Le mardi 01 janvier 2019, par Laurent Sapir

"C'est un petit comprimé blanc, ovale, sécable". En stimulant le taux de sérotonine, dite l'hormone "du bonheur", le Captorix fait office de carapace moléculaire pour le narrateur du nouveau Houellebecq, mais pas à n'importe quel prix. Si cet antidépresseur lui garantit encore un minimum de vie sociale, il enterre à jamais sa libido. Chez l'auteur de La Possibilité d'une île, c'est évidemment un deal à haut risque.

À cet égard, Florent Labrouste, l'ingénieur agronome de Sérotonine, est un "houellebecquien" pur jus: misogyne, sexopathe, raciste ("cette race de commerçants opportunistes et polyglottes", dit-il des Hollandais...), anti-écolo, et en même temps doué d'une placidité à toute épreuve. On appréciera -ou pas- ses notations du type: "je ne pensais pas qu'elle se comporterait aussi vite en femme -au sens pré-féministe du terme", ou encore sa réaction lorsqu'il surprend dans une vidéo sa copine japonaise en pleine partouze zoophile. "J'étais écœuré, mais surtout pour les chiens"...

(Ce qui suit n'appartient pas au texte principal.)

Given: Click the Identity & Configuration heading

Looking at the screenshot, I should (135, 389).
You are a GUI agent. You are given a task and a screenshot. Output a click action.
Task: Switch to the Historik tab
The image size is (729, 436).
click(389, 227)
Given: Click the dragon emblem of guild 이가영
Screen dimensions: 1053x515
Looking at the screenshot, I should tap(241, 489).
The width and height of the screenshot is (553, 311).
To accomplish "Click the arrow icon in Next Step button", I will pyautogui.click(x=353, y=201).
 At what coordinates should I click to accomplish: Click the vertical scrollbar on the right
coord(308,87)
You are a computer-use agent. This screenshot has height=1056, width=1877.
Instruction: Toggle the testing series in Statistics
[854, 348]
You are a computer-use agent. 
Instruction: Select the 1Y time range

Premier ou second degré ? Au-delà d'un art de la punchline définitivement tordant, le lecteur a l'embarras du choix. Un choix plus ouvert, au demeurant, que le canevas dans lequel nous cornaquait Soumission paru il y a quatre ans. Michel Houellebecq n'a pas pour autant déserté la sphère politique. "L'argent allait à l'argent et accompagnait le pouvoir, tel était le dernier mot de l'organisation sociale", constate le narrateur face aux batailles perdues d'avance -ne serait-ce qu'au niveau européen- des producteurs d'abricots du Lubéron ou des paysans normands dévastés par la suppression des quotas laitiers.

C'est là que surgit le double inversé de l'auteur, Aymeric, l'ex-copain d'études qui a eu la mauvaise idée de mettre la main à la pâte en montant une exploitation. Résultat: sa femme l'a quitté, l'argent manque, le type se noie dans l'alcool, puis dans une révolte collective aux accents existentiels, façon gilets jaunes. Houellebecq visionnaire ?  Ce serait oublier qu'il n'a toujours raconté que ça : une France pathologiquement mutante et dépouillée peu à peu des ressorts élémentaires de la solidarité.

Quelle alternative, dés lors, que de disparaître peu à peu de la scène avec pour tout bagage ces fameuses molécules de Captorix qui permettent à peine de donner le change sans vous éviter pour autant une sorte de "burn-out immobile", comme le diagnostique le facétieux docteur Azote, l'un des personnages les plus irrésistibles du récit ? Alors entre Noël et le jour de l'An, Florent Labrouste touche le fond. "Mon adhérence au monde, d'entrée de jeu limitée, était peu à peu devenue nulle, jusqu'à ce que plus rien ne puisse interrompre le glissement".

Plus rien, y compris le souvenir de Camille, la jeune stagiaire de l'école vétérinaire, si grave et si rieuse à la fois, toujours prête à préférer une brasserie vieillotte 1900 à un bar à tapas d'Oberkampf. Il était "bénin et heureux" à ses côtés. Et puis il l'a perdue, bêtement. Sérotonine se laisse ainsi consumer dans un chagrin d'amour et dans un rêve de retour en arrière. "Que l'espérance est difficile à vaincre, qu'elle est tenace et rusée, tous les hommes sont-ils ainsi ? Panaché comme il se doit, le Houellebecq 2019 est un très grand millésime.

Sérotonine, Michel Houellebecq (Flammarion). En librairie ce 4 janvier.